===== Supplied records =====

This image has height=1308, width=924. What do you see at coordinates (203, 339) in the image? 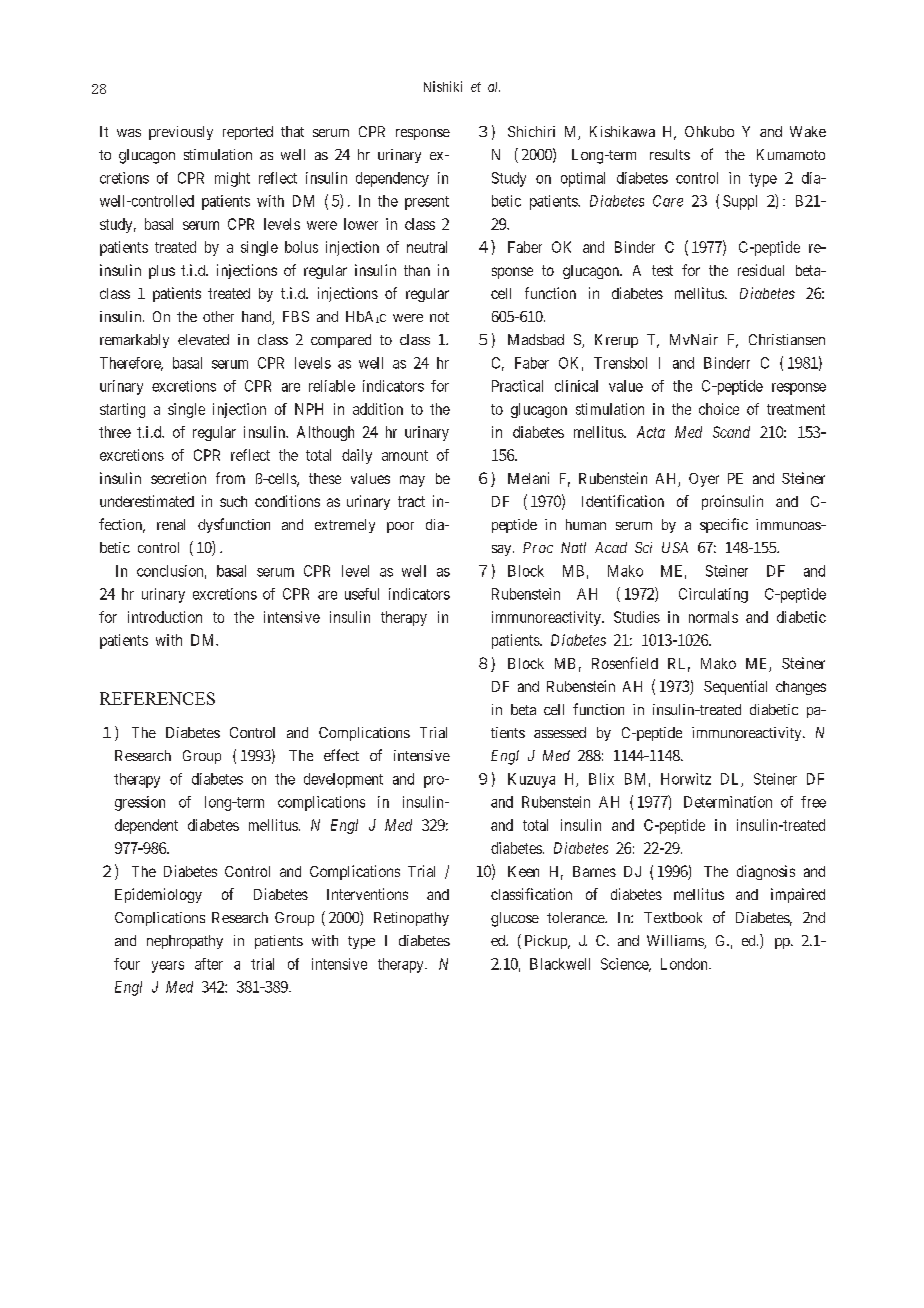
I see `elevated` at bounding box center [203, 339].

=====
===== Supplied records =====

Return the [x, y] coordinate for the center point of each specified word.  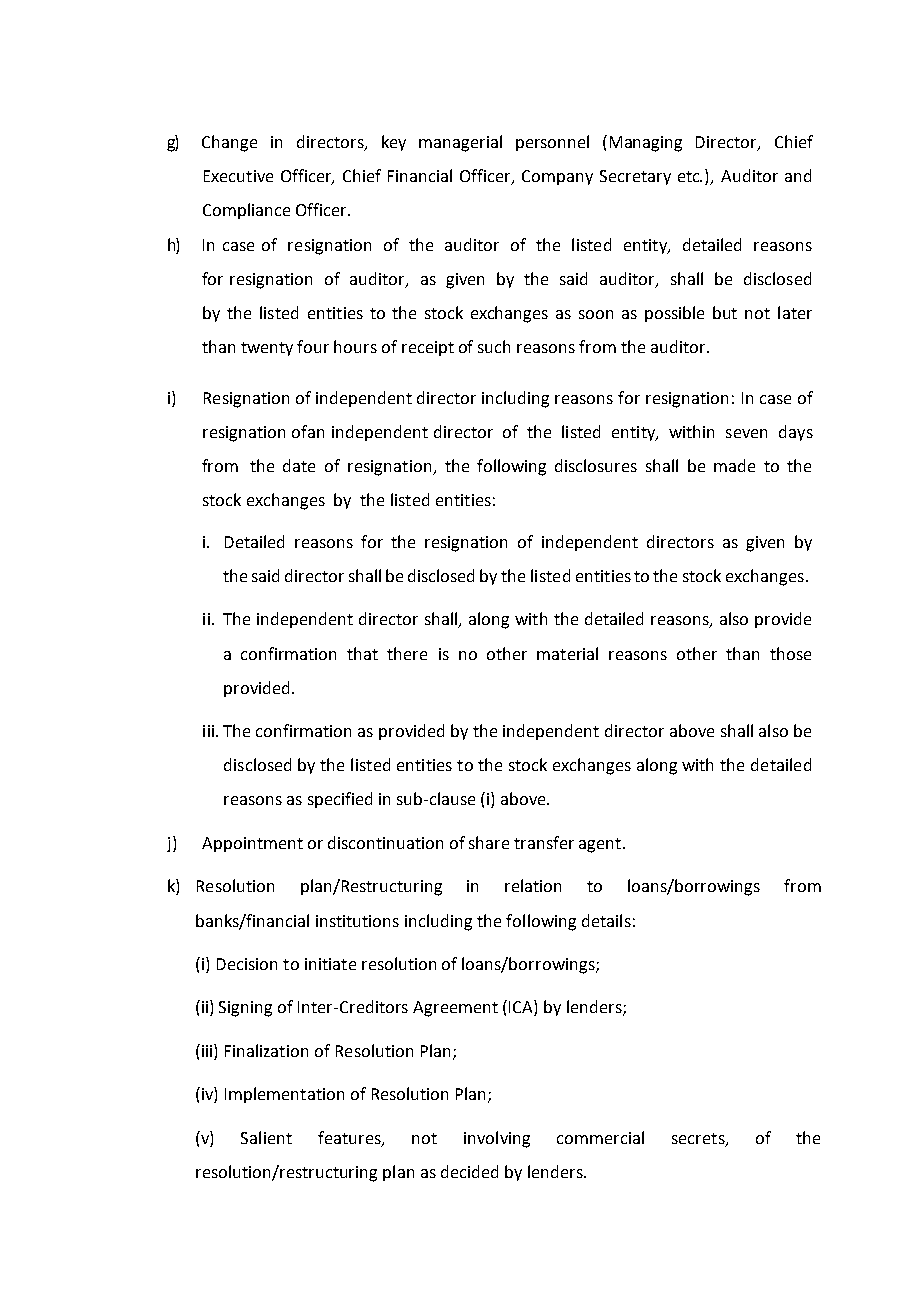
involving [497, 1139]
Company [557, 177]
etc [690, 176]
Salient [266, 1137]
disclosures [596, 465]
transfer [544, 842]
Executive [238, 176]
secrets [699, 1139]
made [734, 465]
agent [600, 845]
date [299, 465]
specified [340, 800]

=====

Job
Return everything in the data from the line containing "Salient [266, 1137]" down to the line containing "specified [340, 800]", both of those lines included, repeated exactly.

Result of this task
Salient [266, 1137]
disclosures [596, 465]
transfer [544, 842]
Executive [238, 176]
secrets [699, 1139]
made [734, 465]
agent [600, 845]
date [299, 465]
specified [340, 800]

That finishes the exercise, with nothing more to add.